[Dataset rows]
○ ○ ○ ○ ○

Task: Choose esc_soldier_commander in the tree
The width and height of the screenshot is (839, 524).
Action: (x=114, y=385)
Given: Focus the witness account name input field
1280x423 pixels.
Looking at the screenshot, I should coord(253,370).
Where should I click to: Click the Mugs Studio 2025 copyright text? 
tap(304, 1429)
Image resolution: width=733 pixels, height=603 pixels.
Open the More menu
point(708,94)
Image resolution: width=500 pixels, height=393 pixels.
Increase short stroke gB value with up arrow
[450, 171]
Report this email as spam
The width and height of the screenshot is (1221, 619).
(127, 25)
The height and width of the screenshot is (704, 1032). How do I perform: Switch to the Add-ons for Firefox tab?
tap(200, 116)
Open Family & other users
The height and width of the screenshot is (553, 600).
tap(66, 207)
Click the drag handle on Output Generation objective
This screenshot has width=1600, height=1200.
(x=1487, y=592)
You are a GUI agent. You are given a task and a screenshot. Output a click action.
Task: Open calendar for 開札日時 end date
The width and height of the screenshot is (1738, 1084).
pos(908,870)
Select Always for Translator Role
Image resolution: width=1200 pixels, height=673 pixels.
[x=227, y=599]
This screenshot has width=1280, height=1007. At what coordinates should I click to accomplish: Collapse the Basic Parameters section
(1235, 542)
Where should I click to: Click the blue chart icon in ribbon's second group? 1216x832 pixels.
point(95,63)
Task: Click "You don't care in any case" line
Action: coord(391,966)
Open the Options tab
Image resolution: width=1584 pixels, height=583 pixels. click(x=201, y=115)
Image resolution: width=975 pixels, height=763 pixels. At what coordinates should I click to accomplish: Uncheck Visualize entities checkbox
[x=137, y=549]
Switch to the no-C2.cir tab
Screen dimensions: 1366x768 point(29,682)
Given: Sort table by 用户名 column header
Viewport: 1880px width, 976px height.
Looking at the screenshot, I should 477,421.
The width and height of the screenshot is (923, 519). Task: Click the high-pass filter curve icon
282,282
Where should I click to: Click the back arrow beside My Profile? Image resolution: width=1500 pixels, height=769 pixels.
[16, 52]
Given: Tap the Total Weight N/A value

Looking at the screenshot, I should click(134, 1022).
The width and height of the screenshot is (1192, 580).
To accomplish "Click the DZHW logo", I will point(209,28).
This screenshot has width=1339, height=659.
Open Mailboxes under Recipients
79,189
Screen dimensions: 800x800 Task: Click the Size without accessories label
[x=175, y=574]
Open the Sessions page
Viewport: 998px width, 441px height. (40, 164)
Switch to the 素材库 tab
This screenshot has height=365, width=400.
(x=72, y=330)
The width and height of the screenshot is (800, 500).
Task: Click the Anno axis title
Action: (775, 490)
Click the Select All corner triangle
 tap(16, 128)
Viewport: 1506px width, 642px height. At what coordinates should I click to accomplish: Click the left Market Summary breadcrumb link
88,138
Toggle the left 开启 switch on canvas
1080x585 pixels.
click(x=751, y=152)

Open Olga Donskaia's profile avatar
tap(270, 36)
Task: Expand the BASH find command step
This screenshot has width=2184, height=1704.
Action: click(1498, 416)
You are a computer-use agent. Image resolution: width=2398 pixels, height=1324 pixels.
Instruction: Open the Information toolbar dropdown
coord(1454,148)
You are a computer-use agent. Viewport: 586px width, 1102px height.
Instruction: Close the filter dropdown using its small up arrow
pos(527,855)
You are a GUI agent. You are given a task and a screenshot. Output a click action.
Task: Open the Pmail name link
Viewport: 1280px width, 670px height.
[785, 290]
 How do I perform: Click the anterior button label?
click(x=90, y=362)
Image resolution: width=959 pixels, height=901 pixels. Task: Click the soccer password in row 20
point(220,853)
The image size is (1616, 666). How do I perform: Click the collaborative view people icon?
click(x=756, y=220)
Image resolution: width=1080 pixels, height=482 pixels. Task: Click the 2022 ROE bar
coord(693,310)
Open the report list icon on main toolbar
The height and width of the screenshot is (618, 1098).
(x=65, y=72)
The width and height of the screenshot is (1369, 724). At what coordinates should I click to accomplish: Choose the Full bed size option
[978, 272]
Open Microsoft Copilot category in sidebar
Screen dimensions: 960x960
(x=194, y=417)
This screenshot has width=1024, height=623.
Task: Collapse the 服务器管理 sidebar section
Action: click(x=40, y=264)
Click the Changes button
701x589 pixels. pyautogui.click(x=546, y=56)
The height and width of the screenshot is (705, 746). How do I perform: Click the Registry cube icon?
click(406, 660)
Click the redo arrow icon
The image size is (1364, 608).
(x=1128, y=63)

○ ○ ○ ○ ○

* **Short problem**: Put the lines of the material above into a JSON list of strings, with one string per line and all blank lines omitted.

* **Exercise response**:
[
  "Task: Choose esc_soldier_commander in the tree",
  "The width and height of the screenshot is (839, 524).",
  "Action: (x=114, y=385)",
  "Given: Focus the witness account name input field",
  "1280x423 pixels.",
  "Looking at the screenshot, I should coord(253,370).",
  "Where should I click to: Click the Mugs Studio 2025 copyright text? ",
  "tap(304, 1429)",
  "Image resolution: width=733 pixels, height=603 pixels.",
  "Open the More menu",
  "point(708,94)",
  "Image resolution: width=500 pixels, height=393 pixels.",
  "Increase short stroke gB value with up arrow",
  "[450, 171]",
  "Report this email as spam",
  "The width and height of the screenshot is (1221, 619).",
  "(127, 25)",
  "The height and width of the screenshot is (704, 1032). How do I perform: Switch to the Add-ons for Firefox tab?",
  "tap(200, 116)",
  "Open Family & other users",
  "The height and width of the screenshot is (553, 600).",
  "tap(66, 207)",
  "Click the drag handle on Output Generation objective",
  "This screenshot has width=1600, height=1200.",
  "(x=1487, y=592)",
  "You are a GUI agent. You are given a task and a screenshot. Output a click action.",
  "Task: Open calendar for 開札日時 end date",
  "The width and height of the screenshot is (1738, 1084).",
  "pos(908,870)",
  "Select Always for Translator Role",
  "Image resolution: width=1200 pixels, height=673 pixels.",
  "[x=227, y=599]",
  "This screenshot has width=1280, height=1007. At what coordinates should I click to accomplish: Collapse the Basic Parameters section",
  "(1235, 542)",
  "Where should I click to: Click the blue chart icon in ribbon's second group? 1216x832 pixels.",
  "point(95,63)",
  "Task: Click \"You don't care in any case\" line",
  "Action: coord(391,966)",
  "Open the Options tab",
  "Image resolution: width=1584 pixels, height=583 pixels. click(x=201, y=115)",
  "Image resolution: width=975 pixels, height=763 pixels. At what coordinates should I click to accomplish: Uncheck Visualize entities checkbox",
  "[x=137, y=549]",
  "Switch to the no-C2.cir tab",
  "Screen dimensions: 1366x768 point(29,682)",
  "Given: Sort table by 用户名 column header",
  "Viewport: 1880px width, 976px height.",
  "Looking at the screenshot, I should 477,421.",
  "The width and height of the screenshot is (923, 519). Task: Click the high-pass filter curve icon",
  "282,282",
  "Where should I click to: Click the back arrow beside My Profile? Image resolution: width=1500 pixels, height=769 pixels.",
  "[16, 52]",
  "Given: Tap the Total Weight N/A value",
  "Looking at the screenshot, I should click(134, 1022).",
  "The width and height of the screenshot is (1192, 580).",
  "To accomplish \"Click the DZHW logo\", I will point(209,28).",
  "This screenshot has width=1339, height=659.",
  "Open Mailboxes under Recipients",
  "79,189",
  "Screen dimensions: 800x800 Task: Click the Size without accessories label",
  "[x=175, y=574]",
  "Open the Sessions page",
  "Viewport: 998px width, 441px height. (40, 164)",
  "Switch to the 素材库 tab",
  "This screenshot has height=365, width=400.",
  "(x=72, y=330)",
  "The width and height of the screenshot is (800, 500).",
  "Task: Click the Anno axis title",
  "Action: (775, 490)",
  "Click the Select All corner triangle",
  " tap(16, 128)",
  "Viewport: 1506px width, 642px height. At what coordinates should I click to accomplish: Click the left Market Summary breadcrumb link",
  "88,138",
  "Toggle the left 开启 switch on canvas",
  "1080x585 pixels.",
  "click(x=751, y=152)",
  "Open Olga Donskaia's profile avatar",
  "tap(270, 36)",
  "Task: Expand the BASH find command step",
  "This screenshot has width=2184, height=1704.",
  "Action: click(1498, 416)",
  "You are a computer-use agent. Image resolution: width=2398 pixels, height=1324 pixels.",
  "Instruction: Open the Information toolbar dropdown",
  "coord(1454,148)",
  "You are a computer-use agent. Viewport: 586px width, 1102px height.",
  "Instruction: Close the filter dropdown using its small up arrow",
  "pos(527,855)",
  "You are a GUI agent. You are given a task and a screenshot. Output a click action.",
  "Task: Open the Pmail name link",
  "Viewport: 1280px width, 670px height.",
  "[785, 290]",
  " How do I perform: Click the anterior button label?",
  "click(x=90, y=362)",
  "Image resolution: width=959 pixels, height=901 pixels. Task: Click the soccer password in row 20",
  "point(220,853)",
  "The image size is (1616, 666). How do I perform: Click the collaborative view people icon?",
  "click(x=756, y=220)",
  "Image resolution: width=1080 pixels, height=482 pixels. Task: Click the 2022 ROE bar",
  "coord(693,310)",
  "Open the report list icon on main toolbar",
  "The height and width of the screenshot is (618, 1098).",
  "(x=65, y=72)",
  "The width and height of the screenshot is (1369, 724). At what coordinates should I click to accomplish: Choose the Full bed size option",
  "[978, 272]",
  "Open Microsoft Copilot category in sidebar",
  "Screen dimensions: 960x960",
  "(x=194, y=417)",
  "This screenshot has width=1024, height=623.",
  "Task: Collapse the 服务器管理 sidebar section",
  "Action: click(x=40, y=264)",
  "Click the Changes button",
  "701x589 pixels. pyautogui.click(x=546, y=56)",
  "The height and width of the screenshot is (705, 746). How do I perform: Click the Registry cube icon?",
  "click(406, 660)",
  "Click the redo arrow icon",
  "The image size is (1364, 608).",
  "(x=1128, y=63)"
]